In a current transaction, our client is buying a private software company based in Europe.  The software, technology and intellectual property are the key value drivers in the deal.  The following are some of the issues in the transaction.  These are key issues for acquirers in M&A transactions and are issues that private companies can easily avoid.

  • IP Developed by Employees.  The agreements between the Target and its employees do not include a present assignment of intellectual property from the employees to the Target.  Consider the Stanford v. Rochedecision.
  • IP Developed by Contractors.  Similarly, the agreements between the Target and its contractors do not include a present assignment of intellectual property from the contractors to the Target.

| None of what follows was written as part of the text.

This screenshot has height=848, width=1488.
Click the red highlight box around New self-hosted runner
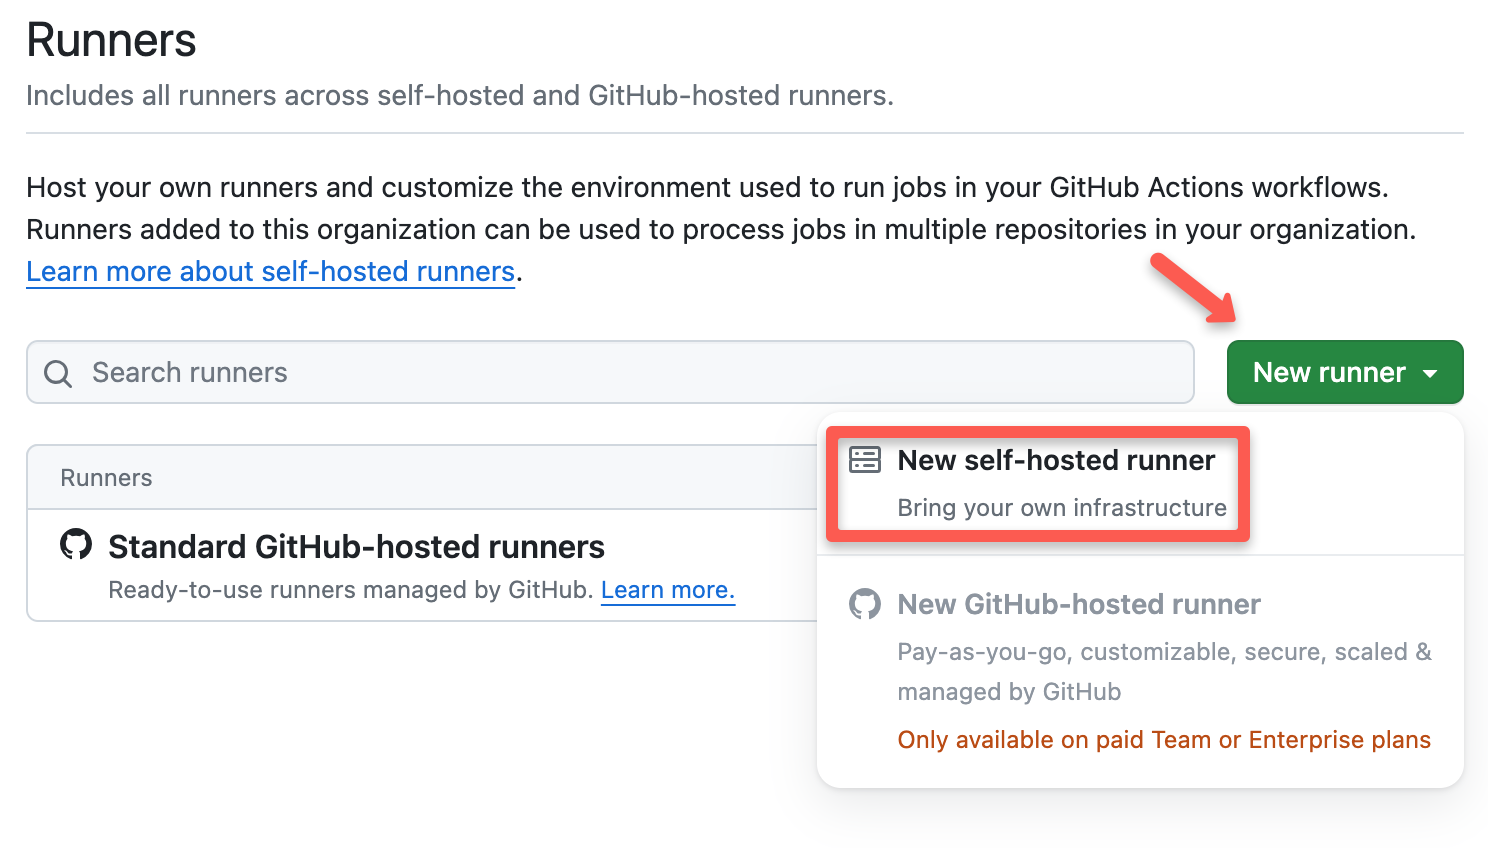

  • IP Developed by Engineers’ Personal Management Companies.  In this transaction, some of the key engineers (who are also significant shareholders) were not employees of the Target, but instead contracted with the Target under separate “personal management companies.”  These personal management companies are common in the particular European jurisdiction for tax reasons.  So the key engineers are the sole employees of a personal management company, which in turn provides services to the Target and may, in some cases, provide services to other companies.  In some cases the personal management company has an agreement with the Target, while in other cases there is no agreement with the Target.  If there is an agreement with the Target, the agreement does not include an assignment of intellectual property to the Target.  To make matters more complicated, the engineer has no agreement with the management company.  As a result, it is not clear who owns the intellectual property – the engineer, the management company or the Target.  In one case, the personal management company was liquidated.
  • Patents.  The Target received an assignment of a patent from a European University, but the patent assignment was incomplete and did not fully assign the patent to the Target.  Other patent assignments were sloppy and incorrectly identified the Target as the assignee.
  • Inbound Licenses.  As a result of the Target’s relationship with the European University, the Target used “academic” as opposed to “commercial” licenses to certain third party software.
  • Tax Subsidies from Local Government.  The Target received tax subsidies for product development efforts and the subsidies included restrictions on the “transfer” of the result of the development work.  However, the term “transfer” is not defined.

If you are a private software or technology company and your “exit plan” is an acquisition, follow good housekeeping when it comes to your ownership of your intellectual property and your transaction will go much more smoothly.  If you are an acquirer, do not overlook the diligence around these “fundamental” issues.